Needed from the data below: every line from the one with "Ani Sai (20, 1241)" up to and including the one with "Laith Bahlouli (25, 1315)", repeated exactly and with nothing else.

(Record set Opens)

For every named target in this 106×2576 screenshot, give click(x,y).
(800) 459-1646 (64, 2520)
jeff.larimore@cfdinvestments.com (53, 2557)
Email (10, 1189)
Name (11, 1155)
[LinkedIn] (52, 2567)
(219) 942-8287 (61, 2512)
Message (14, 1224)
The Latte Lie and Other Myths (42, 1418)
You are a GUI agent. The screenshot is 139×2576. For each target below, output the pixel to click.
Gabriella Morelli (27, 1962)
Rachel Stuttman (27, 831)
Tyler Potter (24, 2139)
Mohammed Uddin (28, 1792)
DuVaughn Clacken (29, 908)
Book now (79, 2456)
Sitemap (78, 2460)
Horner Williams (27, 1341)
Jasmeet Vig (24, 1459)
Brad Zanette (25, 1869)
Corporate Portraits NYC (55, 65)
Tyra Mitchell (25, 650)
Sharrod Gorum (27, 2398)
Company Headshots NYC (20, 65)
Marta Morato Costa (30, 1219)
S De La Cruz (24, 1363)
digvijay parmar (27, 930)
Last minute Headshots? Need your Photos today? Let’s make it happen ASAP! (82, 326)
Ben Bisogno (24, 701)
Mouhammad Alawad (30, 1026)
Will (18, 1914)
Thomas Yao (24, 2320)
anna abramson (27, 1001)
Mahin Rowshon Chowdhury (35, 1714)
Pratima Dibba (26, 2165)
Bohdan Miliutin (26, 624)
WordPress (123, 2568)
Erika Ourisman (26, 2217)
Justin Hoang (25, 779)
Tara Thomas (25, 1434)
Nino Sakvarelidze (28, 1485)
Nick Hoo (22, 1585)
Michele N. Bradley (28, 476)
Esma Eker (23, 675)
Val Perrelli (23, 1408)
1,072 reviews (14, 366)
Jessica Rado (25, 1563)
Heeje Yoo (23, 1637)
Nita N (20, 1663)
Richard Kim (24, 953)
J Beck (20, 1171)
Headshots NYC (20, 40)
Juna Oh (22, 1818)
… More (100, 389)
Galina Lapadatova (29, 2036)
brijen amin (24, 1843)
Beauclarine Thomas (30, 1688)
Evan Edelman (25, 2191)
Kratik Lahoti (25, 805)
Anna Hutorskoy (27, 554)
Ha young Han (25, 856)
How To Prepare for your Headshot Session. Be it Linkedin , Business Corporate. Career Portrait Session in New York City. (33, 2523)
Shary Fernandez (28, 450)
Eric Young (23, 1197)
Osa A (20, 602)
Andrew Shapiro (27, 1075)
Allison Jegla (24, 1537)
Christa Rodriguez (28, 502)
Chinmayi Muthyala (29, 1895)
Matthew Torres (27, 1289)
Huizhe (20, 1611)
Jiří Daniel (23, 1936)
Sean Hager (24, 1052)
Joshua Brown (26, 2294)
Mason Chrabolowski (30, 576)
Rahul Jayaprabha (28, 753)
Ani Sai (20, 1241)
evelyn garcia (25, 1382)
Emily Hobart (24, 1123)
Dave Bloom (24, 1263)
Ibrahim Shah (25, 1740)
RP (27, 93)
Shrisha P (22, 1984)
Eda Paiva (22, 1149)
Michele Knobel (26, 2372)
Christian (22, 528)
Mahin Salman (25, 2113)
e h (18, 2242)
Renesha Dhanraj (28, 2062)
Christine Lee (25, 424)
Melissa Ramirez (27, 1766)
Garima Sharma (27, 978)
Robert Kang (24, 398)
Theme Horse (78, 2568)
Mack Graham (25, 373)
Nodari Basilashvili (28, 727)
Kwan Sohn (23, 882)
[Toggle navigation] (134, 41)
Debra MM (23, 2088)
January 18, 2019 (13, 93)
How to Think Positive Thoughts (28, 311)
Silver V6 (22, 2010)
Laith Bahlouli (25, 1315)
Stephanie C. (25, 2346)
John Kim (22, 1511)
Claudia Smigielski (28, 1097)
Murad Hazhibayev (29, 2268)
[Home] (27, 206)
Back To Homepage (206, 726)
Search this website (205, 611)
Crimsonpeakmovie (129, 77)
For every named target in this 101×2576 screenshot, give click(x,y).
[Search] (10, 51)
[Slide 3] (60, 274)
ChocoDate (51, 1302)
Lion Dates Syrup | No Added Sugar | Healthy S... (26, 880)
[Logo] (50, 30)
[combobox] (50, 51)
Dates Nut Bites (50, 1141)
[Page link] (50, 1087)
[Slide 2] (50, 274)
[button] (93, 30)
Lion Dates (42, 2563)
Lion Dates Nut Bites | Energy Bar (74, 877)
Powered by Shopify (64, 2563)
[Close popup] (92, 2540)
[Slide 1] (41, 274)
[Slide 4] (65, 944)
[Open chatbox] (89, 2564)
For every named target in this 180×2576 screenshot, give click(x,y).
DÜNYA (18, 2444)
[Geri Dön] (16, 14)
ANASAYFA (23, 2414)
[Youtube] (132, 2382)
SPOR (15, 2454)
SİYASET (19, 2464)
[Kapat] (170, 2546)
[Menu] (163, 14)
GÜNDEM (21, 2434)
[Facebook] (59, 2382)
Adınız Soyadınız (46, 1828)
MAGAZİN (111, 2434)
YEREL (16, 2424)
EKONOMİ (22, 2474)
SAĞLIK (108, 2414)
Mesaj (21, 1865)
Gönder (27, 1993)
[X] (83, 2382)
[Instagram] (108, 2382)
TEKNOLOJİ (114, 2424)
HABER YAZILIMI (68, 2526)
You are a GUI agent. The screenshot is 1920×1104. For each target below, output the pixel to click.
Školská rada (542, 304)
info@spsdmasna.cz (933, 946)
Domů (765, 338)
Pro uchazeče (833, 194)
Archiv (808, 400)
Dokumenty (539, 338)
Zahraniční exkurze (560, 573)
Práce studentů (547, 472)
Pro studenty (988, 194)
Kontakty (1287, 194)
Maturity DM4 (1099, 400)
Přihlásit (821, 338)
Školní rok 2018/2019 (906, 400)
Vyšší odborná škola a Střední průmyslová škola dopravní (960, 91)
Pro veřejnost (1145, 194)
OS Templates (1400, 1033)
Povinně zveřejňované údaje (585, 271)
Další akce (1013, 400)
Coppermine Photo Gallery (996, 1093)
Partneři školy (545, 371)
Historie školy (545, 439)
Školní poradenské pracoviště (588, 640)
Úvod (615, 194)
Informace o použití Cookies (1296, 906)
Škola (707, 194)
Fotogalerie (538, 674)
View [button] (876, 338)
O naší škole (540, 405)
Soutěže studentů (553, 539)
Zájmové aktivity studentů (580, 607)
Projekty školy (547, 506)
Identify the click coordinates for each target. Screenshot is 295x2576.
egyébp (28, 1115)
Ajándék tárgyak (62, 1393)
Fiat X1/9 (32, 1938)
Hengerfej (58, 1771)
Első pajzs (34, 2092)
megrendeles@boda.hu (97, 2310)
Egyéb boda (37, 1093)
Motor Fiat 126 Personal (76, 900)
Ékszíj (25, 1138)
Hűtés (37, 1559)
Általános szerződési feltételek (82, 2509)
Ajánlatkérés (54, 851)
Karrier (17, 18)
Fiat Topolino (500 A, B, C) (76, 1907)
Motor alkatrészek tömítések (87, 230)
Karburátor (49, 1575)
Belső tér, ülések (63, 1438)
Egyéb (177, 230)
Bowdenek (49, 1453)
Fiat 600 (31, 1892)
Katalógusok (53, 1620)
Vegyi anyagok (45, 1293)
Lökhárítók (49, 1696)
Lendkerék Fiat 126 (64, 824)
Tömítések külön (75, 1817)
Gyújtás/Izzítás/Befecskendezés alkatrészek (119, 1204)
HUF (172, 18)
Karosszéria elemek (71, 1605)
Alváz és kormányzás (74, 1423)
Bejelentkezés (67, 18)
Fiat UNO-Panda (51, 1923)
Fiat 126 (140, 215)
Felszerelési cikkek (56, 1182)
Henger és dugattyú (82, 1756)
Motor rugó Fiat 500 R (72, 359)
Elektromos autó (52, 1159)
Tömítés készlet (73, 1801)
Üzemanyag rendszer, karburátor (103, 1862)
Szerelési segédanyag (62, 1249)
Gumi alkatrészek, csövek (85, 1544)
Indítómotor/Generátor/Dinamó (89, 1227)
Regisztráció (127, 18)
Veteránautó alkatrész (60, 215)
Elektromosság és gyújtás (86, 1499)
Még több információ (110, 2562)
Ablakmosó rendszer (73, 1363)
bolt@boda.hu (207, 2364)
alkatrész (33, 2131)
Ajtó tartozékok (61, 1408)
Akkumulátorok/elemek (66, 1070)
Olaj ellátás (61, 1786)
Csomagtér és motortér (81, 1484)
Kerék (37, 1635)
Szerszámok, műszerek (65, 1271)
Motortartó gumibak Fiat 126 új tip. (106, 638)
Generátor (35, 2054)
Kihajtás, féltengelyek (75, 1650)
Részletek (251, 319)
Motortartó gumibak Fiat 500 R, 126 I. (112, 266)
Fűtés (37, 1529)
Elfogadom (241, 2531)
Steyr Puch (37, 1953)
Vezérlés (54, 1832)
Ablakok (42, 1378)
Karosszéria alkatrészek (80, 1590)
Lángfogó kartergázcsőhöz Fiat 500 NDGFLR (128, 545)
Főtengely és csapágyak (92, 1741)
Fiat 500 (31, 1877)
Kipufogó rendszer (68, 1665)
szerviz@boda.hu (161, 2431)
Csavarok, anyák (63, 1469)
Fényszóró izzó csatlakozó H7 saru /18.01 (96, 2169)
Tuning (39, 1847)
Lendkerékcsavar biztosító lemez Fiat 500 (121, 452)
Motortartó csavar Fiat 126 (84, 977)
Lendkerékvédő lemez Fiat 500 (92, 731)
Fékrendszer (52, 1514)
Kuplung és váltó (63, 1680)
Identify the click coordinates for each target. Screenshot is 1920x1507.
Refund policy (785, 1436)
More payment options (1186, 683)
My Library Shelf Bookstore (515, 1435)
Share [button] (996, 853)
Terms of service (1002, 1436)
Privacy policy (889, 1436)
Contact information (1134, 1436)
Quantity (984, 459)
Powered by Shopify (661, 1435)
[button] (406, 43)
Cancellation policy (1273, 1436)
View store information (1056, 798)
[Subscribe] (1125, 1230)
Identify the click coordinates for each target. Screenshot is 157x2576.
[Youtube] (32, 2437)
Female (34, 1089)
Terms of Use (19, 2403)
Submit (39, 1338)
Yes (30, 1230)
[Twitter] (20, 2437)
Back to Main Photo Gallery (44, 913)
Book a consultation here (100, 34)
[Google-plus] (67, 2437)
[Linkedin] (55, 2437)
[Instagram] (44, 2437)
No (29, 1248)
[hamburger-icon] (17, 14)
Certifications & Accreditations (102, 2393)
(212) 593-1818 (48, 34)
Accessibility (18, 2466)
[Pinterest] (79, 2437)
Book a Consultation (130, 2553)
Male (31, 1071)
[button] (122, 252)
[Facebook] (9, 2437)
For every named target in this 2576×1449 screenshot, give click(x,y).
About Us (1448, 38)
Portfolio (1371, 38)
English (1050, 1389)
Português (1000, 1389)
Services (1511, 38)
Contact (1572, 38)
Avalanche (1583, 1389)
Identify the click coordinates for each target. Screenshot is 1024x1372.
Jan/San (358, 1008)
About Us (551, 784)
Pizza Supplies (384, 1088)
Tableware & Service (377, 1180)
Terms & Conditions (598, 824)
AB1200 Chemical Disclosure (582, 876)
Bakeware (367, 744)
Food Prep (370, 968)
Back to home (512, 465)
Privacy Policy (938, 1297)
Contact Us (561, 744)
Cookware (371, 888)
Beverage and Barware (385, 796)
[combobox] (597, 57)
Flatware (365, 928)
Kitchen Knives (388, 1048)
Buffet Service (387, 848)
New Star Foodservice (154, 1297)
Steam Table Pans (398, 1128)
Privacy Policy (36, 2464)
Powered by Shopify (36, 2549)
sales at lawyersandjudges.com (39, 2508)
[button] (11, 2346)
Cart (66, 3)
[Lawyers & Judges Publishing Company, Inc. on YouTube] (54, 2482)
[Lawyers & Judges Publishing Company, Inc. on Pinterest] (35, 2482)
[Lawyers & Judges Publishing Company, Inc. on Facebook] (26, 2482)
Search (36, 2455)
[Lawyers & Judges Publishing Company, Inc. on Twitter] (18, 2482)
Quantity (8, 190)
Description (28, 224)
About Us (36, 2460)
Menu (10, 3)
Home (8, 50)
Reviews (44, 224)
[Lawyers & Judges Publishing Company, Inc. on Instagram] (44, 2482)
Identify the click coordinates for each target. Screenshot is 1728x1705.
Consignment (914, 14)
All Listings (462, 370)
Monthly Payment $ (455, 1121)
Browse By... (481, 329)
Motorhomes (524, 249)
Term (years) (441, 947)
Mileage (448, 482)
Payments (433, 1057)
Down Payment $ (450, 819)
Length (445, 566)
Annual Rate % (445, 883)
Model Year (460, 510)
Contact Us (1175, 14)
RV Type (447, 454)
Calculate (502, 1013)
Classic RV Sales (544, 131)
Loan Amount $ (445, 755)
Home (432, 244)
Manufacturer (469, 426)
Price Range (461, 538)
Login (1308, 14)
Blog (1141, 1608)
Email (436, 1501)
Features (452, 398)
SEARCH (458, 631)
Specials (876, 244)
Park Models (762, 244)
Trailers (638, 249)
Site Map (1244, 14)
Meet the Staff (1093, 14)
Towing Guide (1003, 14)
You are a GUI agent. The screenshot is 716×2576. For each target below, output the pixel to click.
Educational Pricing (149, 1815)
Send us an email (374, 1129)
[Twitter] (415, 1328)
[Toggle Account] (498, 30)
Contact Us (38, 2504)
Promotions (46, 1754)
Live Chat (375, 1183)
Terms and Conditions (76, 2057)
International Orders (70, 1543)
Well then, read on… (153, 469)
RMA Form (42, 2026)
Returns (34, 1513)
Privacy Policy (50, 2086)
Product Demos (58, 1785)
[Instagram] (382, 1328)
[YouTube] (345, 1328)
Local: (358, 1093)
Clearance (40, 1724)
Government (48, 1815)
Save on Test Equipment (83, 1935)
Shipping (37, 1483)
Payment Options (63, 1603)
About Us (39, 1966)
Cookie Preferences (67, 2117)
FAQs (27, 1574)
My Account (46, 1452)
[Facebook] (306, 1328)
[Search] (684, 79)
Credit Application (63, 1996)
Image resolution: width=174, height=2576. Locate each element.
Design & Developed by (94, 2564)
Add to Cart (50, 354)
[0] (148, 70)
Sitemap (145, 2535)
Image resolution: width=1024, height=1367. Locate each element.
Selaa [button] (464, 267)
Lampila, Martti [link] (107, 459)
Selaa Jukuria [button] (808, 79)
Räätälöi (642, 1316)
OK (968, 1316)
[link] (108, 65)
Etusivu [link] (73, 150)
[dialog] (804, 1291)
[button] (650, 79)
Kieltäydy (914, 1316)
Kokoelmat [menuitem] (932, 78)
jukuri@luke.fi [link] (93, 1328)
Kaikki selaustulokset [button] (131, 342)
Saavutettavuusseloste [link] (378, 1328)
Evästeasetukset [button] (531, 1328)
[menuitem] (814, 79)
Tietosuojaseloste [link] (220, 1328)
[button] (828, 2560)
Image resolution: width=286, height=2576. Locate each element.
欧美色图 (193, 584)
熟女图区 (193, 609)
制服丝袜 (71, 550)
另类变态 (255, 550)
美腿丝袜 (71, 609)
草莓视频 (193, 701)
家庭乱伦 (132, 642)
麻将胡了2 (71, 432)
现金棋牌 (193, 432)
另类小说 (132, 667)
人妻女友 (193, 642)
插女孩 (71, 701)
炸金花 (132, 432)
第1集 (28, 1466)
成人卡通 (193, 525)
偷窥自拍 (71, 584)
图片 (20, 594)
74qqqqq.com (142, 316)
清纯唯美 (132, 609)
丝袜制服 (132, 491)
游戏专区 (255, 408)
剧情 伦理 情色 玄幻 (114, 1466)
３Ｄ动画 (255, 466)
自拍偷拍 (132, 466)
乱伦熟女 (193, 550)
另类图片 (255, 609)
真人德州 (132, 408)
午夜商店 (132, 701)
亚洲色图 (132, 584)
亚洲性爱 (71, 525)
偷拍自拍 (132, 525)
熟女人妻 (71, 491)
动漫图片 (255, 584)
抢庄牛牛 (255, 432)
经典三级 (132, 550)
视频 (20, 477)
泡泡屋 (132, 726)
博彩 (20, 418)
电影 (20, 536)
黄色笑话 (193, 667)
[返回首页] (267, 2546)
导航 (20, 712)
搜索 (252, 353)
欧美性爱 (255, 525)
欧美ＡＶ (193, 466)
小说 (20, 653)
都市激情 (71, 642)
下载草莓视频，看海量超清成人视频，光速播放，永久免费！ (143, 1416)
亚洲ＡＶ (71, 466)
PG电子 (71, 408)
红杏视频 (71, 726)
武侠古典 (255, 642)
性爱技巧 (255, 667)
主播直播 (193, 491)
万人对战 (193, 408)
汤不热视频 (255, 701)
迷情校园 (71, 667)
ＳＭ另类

(Record set Closes)

Answer for this exercise -
Ani Sai (20, 1241)
evelyn garcia (25, 1382)
Emily Hobart (24, 1123)
Dave Bloom (24, 1263)
Ibrahim Shah (25, 1740)
RP (27, 93)
Shrisha P (22, 1984)
Eda Paiva (22, 1149)
Michele Knobel (26, 2372)
Christian (22, 528)
Mahin Salman (25, 2113)
e h (18, 2242)
Renesha Dhanraj (28, 2062)
Christine Lee (25, 424)
Melissa Ramirez (27, 1766)
Garima Sharma (27, 978)
Robert Kang (24, 398)
Theme Horse (78, 2568)
Mack Graham (25, 373)
Nodari Basilashvili (28, 727)
Kwan Sohn (23, 882)
[Toggle navigation] (134, 41)
Debra MM (23, 2088)
January 18, 2019 (13, 93)
How to Think Positive Thoughts (28, 311)
Silver V6 (22, 2010)
Laith Bahlouli (25, 1315)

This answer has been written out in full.